● Instruction: Copy the lines word for word, beginning with the line containing "Given: Click the comment line in cell 66" and ending with the line containing "Action: coord(437,388)".

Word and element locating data
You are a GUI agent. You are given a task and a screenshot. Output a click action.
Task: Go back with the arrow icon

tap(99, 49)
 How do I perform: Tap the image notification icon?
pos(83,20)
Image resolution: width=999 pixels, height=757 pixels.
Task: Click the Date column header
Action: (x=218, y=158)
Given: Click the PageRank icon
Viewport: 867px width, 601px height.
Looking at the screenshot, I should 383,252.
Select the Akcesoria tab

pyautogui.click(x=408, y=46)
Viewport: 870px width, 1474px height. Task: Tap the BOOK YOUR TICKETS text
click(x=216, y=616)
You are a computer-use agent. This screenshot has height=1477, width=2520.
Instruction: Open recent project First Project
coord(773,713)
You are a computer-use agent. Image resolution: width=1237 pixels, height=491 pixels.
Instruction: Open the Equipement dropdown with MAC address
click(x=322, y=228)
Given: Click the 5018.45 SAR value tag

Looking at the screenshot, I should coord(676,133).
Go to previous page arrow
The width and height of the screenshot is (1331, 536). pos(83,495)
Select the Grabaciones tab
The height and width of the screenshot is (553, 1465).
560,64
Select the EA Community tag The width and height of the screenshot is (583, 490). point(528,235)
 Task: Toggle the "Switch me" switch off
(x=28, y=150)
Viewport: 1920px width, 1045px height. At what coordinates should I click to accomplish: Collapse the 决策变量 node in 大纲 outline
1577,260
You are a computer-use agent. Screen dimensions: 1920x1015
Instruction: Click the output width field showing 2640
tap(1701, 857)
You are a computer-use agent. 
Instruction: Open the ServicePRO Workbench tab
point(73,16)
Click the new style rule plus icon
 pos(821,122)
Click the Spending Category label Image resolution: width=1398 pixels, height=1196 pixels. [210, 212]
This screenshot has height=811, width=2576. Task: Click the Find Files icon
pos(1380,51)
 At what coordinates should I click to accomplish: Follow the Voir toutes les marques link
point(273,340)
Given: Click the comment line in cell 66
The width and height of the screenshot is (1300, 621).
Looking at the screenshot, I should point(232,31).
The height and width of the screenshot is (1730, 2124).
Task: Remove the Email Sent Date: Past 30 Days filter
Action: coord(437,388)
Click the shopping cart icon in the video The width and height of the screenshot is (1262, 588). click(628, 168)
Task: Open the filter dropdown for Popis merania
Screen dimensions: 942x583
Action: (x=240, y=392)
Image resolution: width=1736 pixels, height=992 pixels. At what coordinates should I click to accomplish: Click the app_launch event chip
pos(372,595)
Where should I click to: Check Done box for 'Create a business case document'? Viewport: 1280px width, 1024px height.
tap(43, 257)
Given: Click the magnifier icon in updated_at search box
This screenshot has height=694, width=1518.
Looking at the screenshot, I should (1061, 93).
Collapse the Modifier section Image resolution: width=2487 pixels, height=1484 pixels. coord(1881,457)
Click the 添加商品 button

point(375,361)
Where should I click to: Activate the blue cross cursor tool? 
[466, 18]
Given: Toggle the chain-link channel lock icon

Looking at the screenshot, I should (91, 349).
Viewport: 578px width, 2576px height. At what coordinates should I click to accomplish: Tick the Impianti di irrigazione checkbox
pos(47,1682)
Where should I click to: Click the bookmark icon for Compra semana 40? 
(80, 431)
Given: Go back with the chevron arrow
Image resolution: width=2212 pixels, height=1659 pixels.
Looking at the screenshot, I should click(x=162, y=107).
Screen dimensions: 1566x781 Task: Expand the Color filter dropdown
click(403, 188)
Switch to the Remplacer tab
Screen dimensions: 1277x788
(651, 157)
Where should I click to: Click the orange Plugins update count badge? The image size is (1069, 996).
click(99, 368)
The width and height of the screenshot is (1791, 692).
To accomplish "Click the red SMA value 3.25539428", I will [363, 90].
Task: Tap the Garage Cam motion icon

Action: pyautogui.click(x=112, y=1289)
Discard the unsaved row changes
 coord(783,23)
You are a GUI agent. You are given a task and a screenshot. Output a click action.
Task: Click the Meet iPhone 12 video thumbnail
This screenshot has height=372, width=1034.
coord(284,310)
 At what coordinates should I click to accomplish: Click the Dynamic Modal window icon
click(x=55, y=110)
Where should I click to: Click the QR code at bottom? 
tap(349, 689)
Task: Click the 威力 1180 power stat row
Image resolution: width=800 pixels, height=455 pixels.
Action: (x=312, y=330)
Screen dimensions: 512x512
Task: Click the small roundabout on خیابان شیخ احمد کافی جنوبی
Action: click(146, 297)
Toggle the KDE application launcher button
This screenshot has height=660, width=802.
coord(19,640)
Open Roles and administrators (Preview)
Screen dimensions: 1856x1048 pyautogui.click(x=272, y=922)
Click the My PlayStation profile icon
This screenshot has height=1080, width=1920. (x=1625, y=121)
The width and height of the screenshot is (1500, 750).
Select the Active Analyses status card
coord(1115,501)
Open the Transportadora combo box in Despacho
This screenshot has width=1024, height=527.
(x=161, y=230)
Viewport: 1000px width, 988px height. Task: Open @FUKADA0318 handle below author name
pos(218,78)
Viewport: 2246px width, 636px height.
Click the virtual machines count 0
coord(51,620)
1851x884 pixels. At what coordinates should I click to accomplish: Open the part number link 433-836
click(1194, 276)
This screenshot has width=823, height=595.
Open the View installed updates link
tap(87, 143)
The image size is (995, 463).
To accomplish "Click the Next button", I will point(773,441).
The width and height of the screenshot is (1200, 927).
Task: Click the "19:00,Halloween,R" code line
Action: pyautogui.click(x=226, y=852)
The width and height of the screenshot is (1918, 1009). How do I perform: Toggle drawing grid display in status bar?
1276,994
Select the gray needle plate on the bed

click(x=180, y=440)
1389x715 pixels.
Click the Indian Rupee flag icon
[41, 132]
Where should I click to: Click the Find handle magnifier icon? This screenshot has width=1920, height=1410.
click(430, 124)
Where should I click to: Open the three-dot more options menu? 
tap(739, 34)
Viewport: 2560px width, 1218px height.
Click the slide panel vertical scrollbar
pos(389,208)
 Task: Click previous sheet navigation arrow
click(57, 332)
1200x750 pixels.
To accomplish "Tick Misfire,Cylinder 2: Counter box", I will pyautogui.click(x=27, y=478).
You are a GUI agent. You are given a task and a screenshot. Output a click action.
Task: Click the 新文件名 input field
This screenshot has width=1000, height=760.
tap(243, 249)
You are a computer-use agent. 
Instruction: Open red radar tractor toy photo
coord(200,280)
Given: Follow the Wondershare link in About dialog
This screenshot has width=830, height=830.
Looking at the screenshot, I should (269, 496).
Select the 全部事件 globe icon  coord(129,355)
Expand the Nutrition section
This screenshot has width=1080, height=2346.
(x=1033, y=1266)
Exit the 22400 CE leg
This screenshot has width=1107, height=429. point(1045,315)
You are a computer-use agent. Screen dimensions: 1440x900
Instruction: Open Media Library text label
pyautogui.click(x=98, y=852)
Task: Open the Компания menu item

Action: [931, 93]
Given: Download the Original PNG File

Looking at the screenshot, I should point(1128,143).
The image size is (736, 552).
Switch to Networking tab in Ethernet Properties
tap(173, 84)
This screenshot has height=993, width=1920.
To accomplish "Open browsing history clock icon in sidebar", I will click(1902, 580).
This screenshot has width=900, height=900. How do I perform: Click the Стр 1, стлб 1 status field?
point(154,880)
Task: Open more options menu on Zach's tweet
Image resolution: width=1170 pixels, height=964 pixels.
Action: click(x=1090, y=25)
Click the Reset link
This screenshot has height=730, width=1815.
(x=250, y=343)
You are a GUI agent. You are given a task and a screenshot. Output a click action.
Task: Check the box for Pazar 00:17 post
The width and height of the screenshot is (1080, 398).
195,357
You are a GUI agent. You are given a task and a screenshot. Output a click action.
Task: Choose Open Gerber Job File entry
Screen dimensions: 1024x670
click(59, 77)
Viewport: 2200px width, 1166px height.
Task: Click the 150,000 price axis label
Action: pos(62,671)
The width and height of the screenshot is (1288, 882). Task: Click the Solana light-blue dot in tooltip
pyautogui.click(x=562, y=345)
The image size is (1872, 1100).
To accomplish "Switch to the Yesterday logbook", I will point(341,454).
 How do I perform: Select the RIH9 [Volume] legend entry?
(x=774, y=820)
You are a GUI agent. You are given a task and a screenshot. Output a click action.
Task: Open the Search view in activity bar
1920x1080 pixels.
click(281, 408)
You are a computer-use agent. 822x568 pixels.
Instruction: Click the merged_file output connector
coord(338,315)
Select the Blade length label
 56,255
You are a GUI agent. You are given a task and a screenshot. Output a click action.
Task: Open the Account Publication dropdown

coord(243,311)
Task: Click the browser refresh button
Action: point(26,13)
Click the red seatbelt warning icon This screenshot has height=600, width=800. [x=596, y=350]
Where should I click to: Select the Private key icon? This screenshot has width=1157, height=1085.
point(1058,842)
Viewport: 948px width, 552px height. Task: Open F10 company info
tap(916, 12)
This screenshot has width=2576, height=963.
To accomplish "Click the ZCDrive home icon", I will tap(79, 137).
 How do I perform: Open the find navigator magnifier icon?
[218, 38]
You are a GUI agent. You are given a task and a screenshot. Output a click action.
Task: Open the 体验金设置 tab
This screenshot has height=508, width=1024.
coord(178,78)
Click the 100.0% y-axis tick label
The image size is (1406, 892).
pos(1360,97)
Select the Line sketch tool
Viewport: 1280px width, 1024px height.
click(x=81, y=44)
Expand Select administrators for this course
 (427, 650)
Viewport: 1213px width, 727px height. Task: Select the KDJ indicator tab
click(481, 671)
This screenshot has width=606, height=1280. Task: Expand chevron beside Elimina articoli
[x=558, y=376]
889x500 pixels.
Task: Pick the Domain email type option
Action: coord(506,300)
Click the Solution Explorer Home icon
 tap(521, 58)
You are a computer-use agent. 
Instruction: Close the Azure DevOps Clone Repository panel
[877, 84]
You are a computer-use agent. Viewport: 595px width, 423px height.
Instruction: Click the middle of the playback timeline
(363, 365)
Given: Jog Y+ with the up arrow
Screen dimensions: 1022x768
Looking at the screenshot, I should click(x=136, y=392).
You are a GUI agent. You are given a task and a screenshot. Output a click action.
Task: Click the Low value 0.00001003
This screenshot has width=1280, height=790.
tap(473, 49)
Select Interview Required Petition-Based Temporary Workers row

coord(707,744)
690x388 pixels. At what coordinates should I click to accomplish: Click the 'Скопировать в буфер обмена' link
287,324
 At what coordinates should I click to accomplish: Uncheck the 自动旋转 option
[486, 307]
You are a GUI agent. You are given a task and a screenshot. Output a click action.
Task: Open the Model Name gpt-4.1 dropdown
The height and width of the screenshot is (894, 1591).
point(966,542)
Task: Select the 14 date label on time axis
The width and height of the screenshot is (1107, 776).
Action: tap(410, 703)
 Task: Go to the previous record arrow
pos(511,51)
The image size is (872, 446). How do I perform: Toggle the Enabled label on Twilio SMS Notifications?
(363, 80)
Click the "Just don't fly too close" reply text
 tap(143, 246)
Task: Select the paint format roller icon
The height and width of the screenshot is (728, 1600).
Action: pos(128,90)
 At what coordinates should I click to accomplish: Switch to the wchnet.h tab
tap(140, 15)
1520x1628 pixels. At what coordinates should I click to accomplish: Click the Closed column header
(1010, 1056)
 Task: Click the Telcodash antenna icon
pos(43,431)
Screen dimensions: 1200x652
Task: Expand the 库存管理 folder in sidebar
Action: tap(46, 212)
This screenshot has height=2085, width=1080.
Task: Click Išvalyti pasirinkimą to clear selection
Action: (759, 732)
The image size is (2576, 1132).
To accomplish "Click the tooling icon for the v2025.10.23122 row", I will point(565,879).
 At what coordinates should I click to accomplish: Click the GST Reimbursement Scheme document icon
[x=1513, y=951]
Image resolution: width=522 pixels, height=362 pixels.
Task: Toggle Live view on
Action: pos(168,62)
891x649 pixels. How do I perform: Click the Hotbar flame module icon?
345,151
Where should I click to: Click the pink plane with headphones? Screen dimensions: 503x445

● Finished exercise:
Given: Click the comment line in cell 66
The width and height of the screenshot is (1300, 621).
Looking at the screenshot, I should point(232,31).
The height and width of the screenshot is (1730, 2124).
Task: Remove the Email Sent Date: Past 30 Days filter
Action: coord(437,388)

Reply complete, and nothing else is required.